Records to process below:

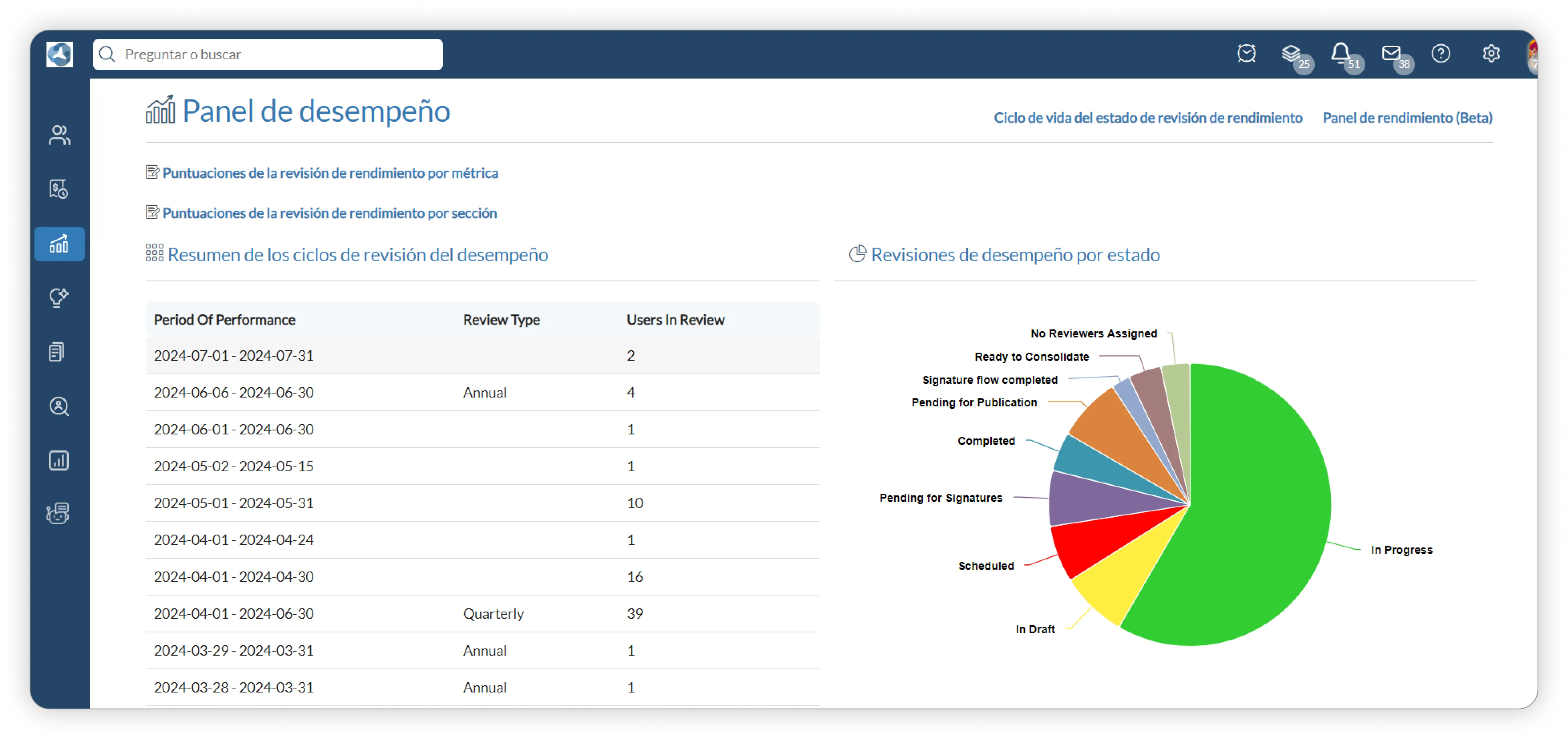Open Puntuaciones de la revisión por sección link

tap(329, 213)
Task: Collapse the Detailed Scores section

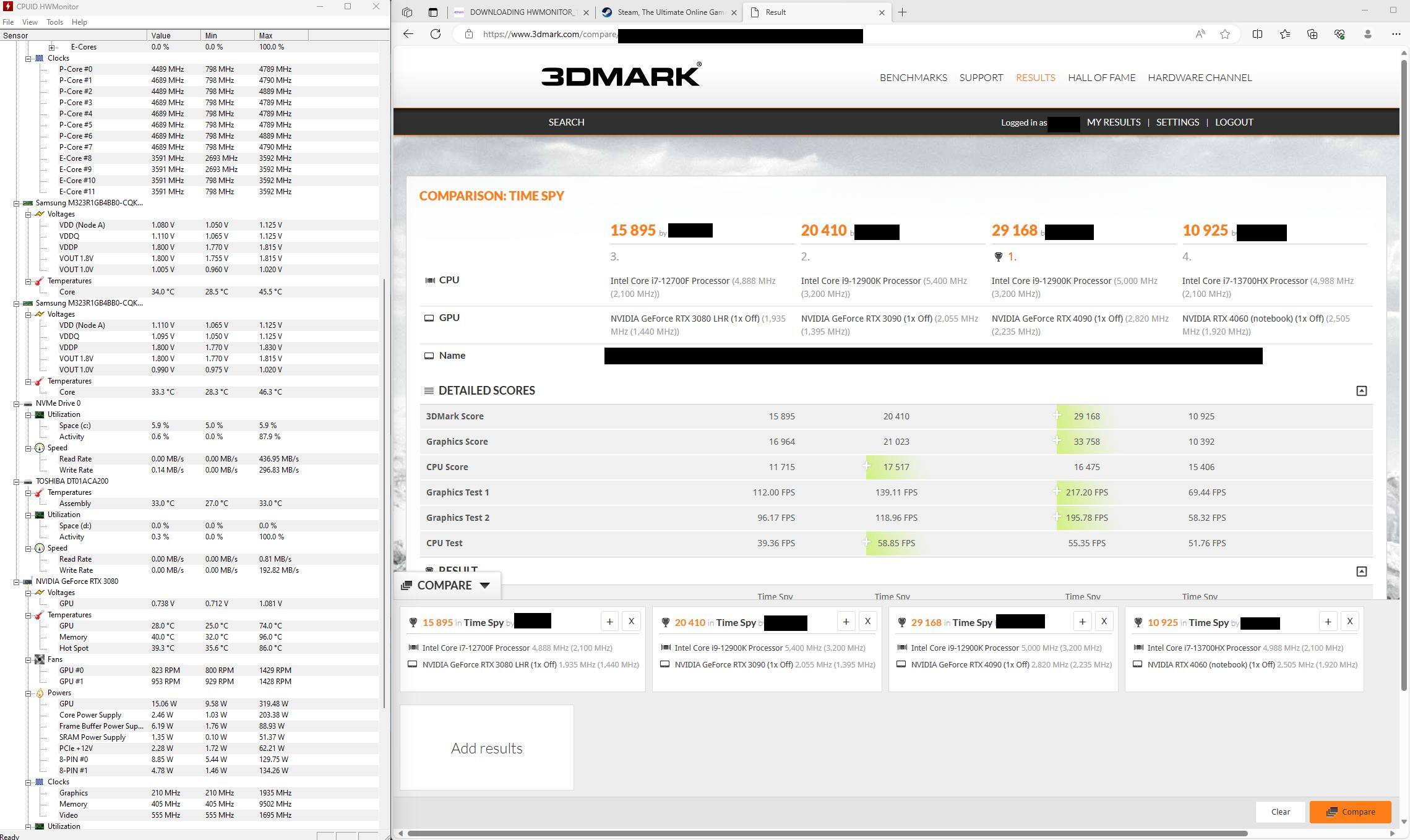Action: 1361,391
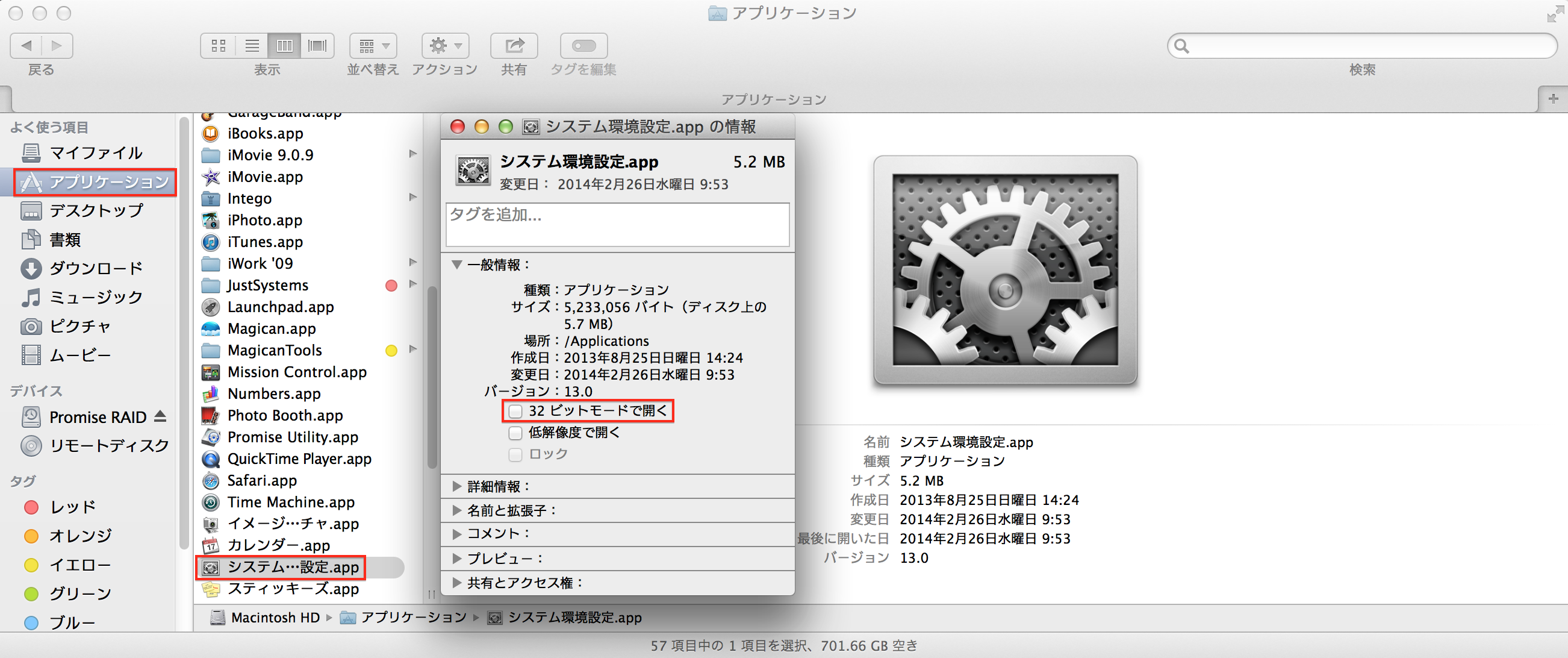
Task: Check the low resolution open option
Action: [x=515, y=433]
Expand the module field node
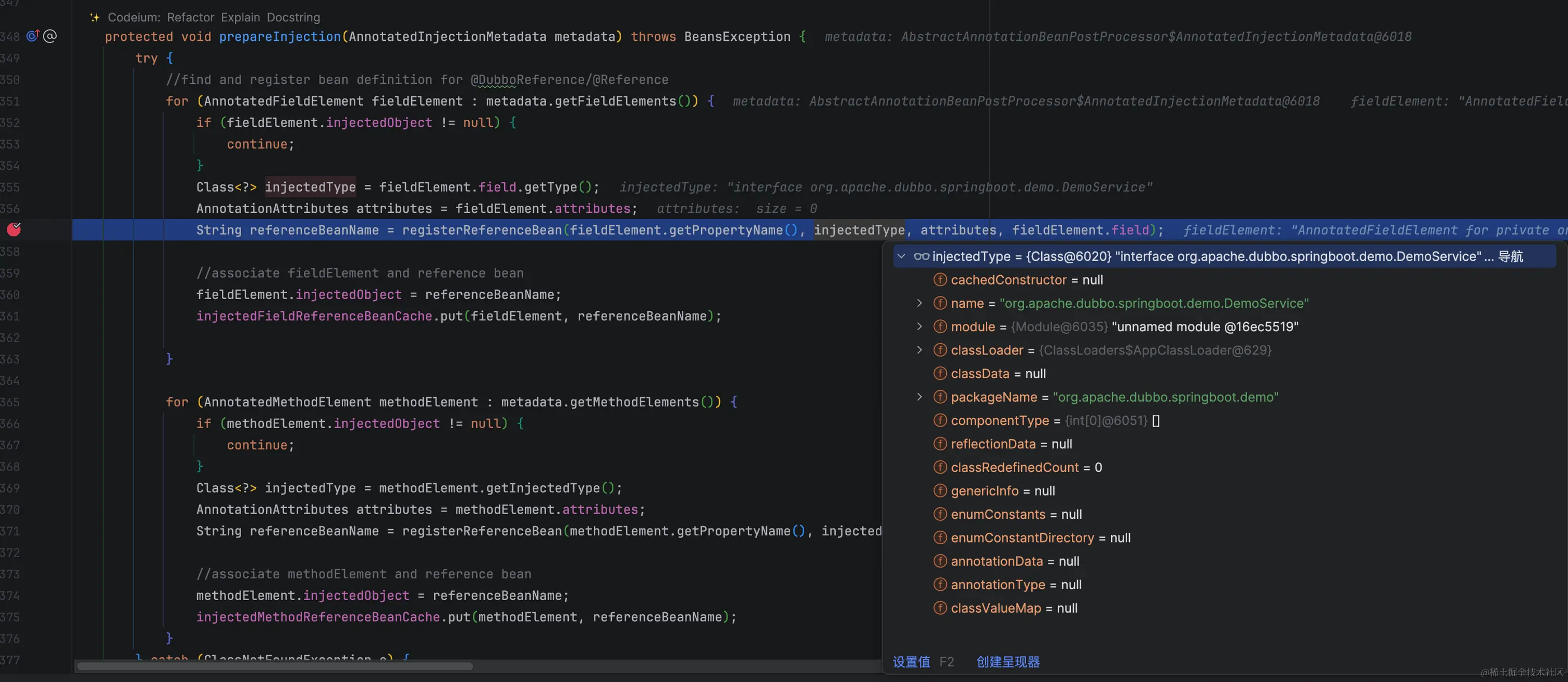 919,326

End of Records to process.

Task: If a line falls between the one containing "Task: Collapse the Detailed Scores section" and the last line of the records above, inclusive, restate it exactly; leave out the pictures and everything else.

Task response:
Task: Collapse the Detailed Scores section

Action: 1361,391
Task: Check the low resolution open option
Action: [x=515, y=433]
Expand the module field node
 919,326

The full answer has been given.